CSRijt=αi+βGrowthjt-1+δXijt+γt+Uijt (1)

Peer effects

To analyze how the proportion of firms within the same industry affect the decision to engage in CSR for a particular firm in the same industry, we estimate equation 2, where αi and Xijt are defined as before. We further include year fixed effects (γ), and interest lies in θ and Θ.

CSRijt=αi+γt+θpfirms+Θpfirms2+δXijt+Uijt (2)

Labor force opinions

We exploit state-level variation in workers attitudes (towards specific issues) to assess if these attitudes influence the likelihood of firms to engage in (overall and thematic) CSR. We estimate equation 3 using a fixed effects LMP.

CSRist=αi+δXist+ηDivst+λUnionsst+ρEnvst+γt+Uist (3)

Controls

Besides economic activity (measured here with the growth of value added), there are other factors that can influence CSR activities. We include these factors in the regression to control for their potential influence on CSR decisions. We consider several control variables (Xijt) related to the firm’s characteristics. The specialized literature on CSR always include these variables. They include firm size; return on assets interacted by the number of employees, as another measure of the firm’s size, advertising intensity, R&D expenses, and the Hirschman-Herfindahl Index (HHI).

According to Belu and Manescu (2013) firm size is relevant for economic performance. Bigger firms will have higher variation on profitability. Market structure is important for CSR since it affects CSR adoption decision (Bagnoli & Watts, 2003). Results can vary significantly depending on the market structure. If markets are competitive, monopolistic or oligopolistic market power enables some firms to always to earn unusual returns.

Return on Assets (ROA) is a profitability measure that expresses the amount of net income, plus interest payments, but before preferred dividend per unit of average current and last year’s assets (Belu & Manescu, 2013). We measure firm size as the number of employees of the firm in logs; advertising intensity is the log advertising expenses; R&D intensity is the log of R&D expenses. We define the Hirschman-Herfindahl Index for each industry at the six-digit NAICS code level. Computed by adding the square of the market share of all players operating in an industry in a year.8 As displayed in Table 2, the control variables have values similar to the existing literature.

# # # #

* [SET EXERCISE]:
Resume the passage on corporate social responsibility (CSR) regressions, picking up after its final sentence.

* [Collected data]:
# # # #

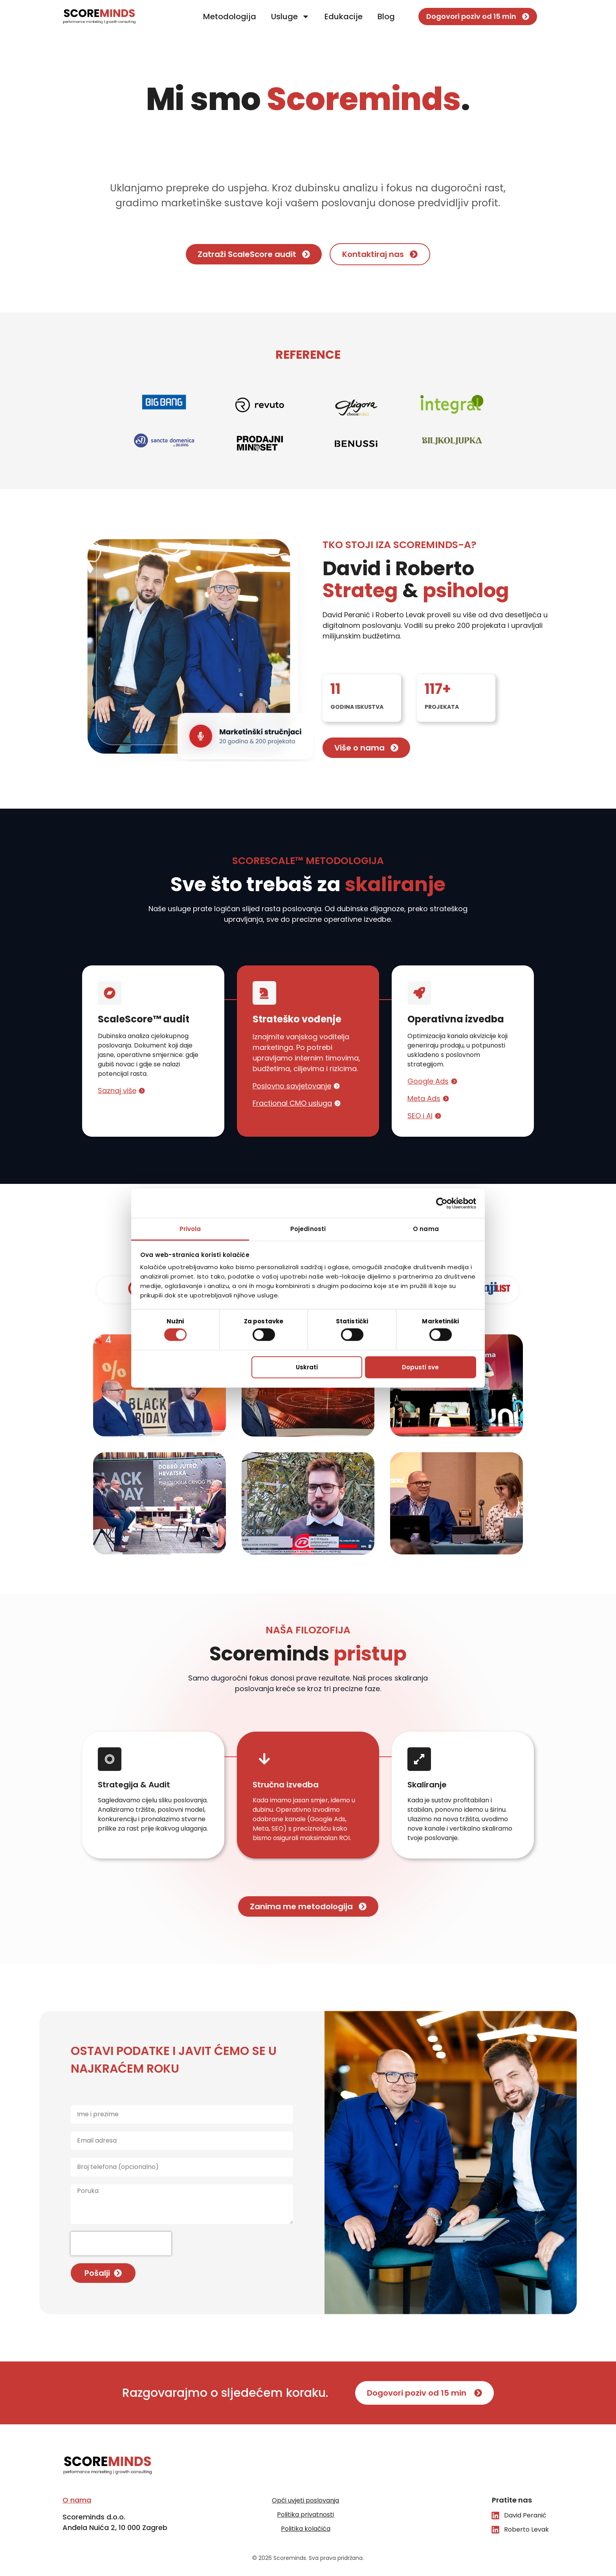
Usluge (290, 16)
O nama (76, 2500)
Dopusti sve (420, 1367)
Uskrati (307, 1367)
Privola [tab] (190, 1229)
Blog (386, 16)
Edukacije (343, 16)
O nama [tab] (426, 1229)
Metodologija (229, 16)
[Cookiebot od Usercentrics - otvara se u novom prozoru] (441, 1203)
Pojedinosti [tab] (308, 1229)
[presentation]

# # # #

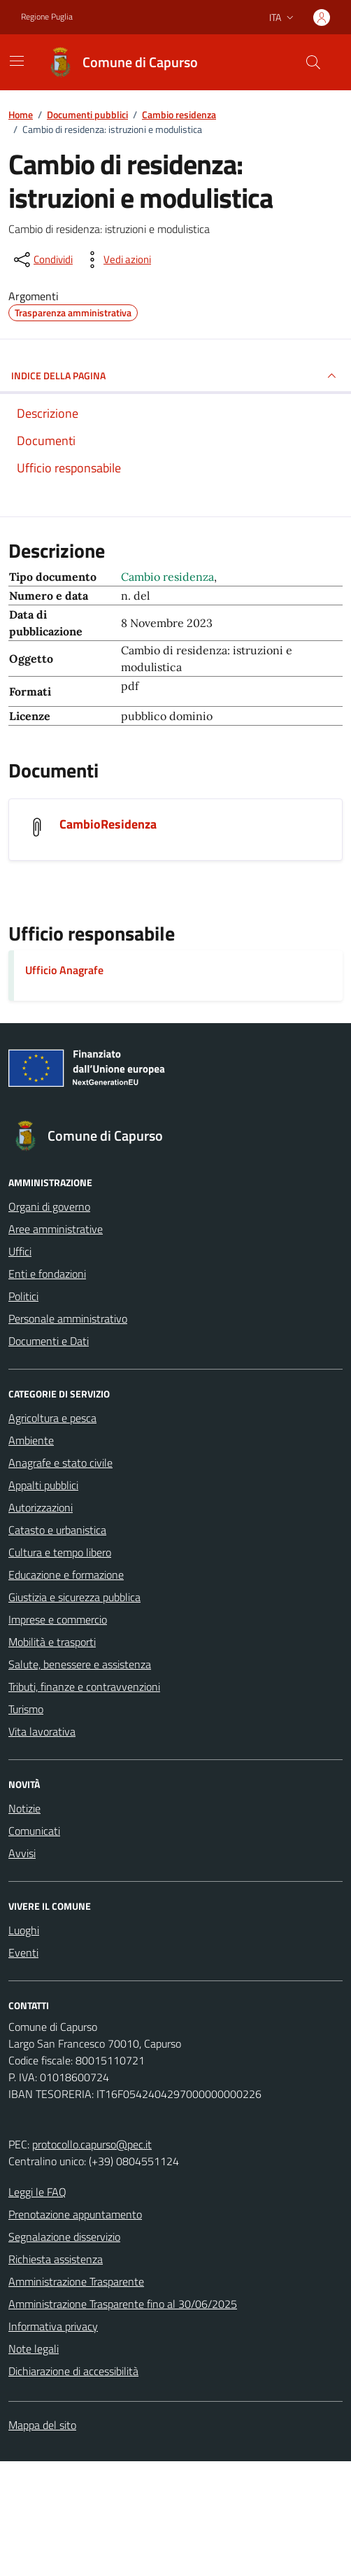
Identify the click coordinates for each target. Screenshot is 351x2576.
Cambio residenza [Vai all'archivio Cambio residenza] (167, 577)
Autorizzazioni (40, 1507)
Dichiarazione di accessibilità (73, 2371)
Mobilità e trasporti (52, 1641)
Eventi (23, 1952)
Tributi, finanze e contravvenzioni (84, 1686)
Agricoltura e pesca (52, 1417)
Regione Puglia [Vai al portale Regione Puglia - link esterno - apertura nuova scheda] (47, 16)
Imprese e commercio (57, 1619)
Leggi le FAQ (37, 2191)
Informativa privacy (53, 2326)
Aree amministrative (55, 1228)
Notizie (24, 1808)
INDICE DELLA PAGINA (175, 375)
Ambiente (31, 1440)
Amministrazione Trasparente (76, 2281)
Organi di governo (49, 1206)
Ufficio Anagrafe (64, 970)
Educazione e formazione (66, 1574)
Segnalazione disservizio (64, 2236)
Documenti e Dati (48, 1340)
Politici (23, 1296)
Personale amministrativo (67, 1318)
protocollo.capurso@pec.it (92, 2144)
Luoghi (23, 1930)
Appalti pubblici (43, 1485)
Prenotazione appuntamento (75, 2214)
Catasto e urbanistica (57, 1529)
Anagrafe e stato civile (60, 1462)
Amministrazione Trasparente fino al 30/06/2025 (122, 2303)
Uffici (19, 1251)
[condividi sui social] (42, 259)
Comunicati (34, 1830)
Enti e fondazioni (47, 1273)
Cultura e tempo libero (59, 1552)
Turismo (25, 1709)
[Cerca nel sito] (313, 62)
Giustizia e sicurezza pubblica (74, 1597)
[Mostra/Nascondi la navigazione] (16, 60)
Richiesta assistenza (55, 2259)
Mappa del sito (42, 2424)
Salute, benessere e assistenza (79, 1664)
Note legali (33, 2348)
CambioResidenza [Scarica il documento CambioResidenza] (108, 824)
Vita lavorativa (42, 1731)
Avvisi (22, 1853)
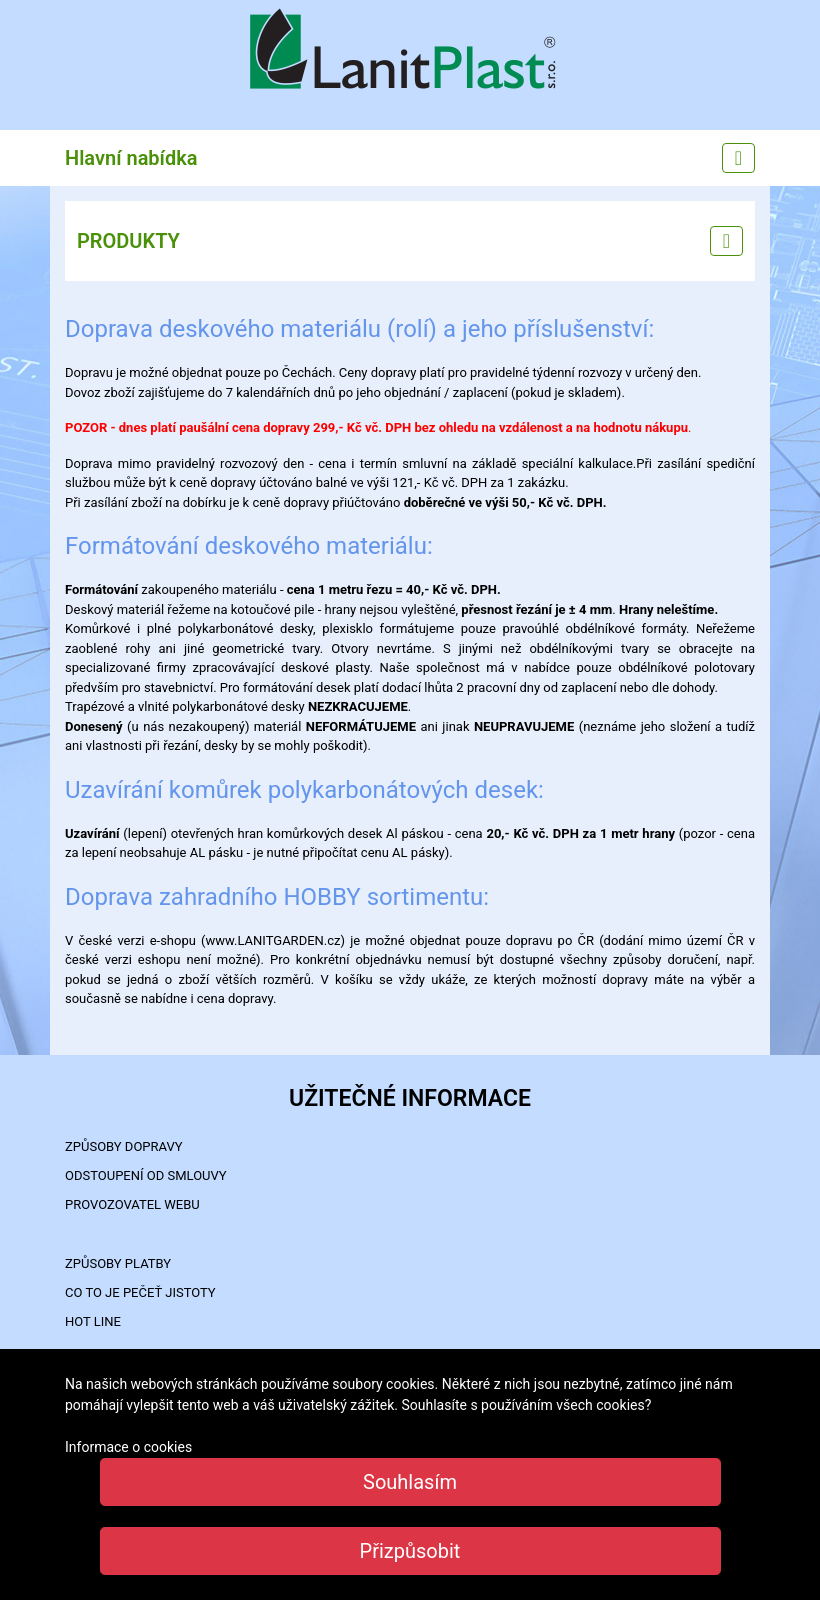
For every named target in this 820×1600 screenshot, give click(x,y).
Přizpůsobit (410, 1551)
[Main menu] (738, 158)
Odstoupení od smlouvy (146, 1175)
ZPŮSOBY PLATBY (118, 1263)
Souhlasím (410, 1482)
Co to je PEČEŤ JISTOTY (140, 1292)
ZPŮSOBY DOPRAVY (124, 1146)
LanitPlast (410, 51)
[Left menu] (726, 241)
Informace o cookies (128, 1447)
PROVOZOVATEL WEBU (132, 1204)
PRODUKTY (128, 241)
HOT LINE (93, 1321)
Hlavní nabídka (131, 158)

# # # #

* [EXERCISE ANSWER]:
Table 2 Summary statistics 

Variable Mean Std. Dev. N
ROA (Return on Assets in logs) 0.771 0.18 15,865
Emp (Number of employees in thousands) 16.355 56.96 23,063
ROA * Emp 17.219 57.916 15,743
HHI (Herfindahl Index) 0.187 0.177 23,368
R&D (log of R&D expenditures) 0.072 0.527 23,368
Advert (log of Advertisement expenditures) 4.113 7.275 23,368
Growthjt-1 (Growth in Value added) 0.03 0.111 19,809
Diversity (CSR diversity index) 0.5 0.07 14,442
Unions (Union relations index) 0.564 0.055 14,442
Environment (CSR environment index) 0.65 0.046 13,601
pfirms (# firms CSR/#firms industry) 0.560 0.172 23,368

Source: Own elaboration.

Summary statistics

We start with 4,785 firms, resulting in an unbalanced panel with an average length of 5.5 years. An important feature of the empirical strategy is firm fixed effects inclusion. To have enough within-firm variation, we refine the sample to firms with at least 4 years of data. This results in a final sample of 3 068 firms with an average length of 6 years. Table 2 includes summary statistics for the sample.

Results

Corporate Social Responsibility and growth by industry

We assess the relationship between growth of value added and the probability of a firm engaging in CSR. Estimation results are in Table 3. Column 1 reports the results of a linear probability model with fixed effects and in the next columns we account for the possibility of mis-specification because of autocorrelation in data.

Table 3 Corporate Social Responsibility and growth of value added by industry 

Corporate Social Responsibility
(1) (2) (3) (4) (5)
OLS Logit AR(1) AR(ρ)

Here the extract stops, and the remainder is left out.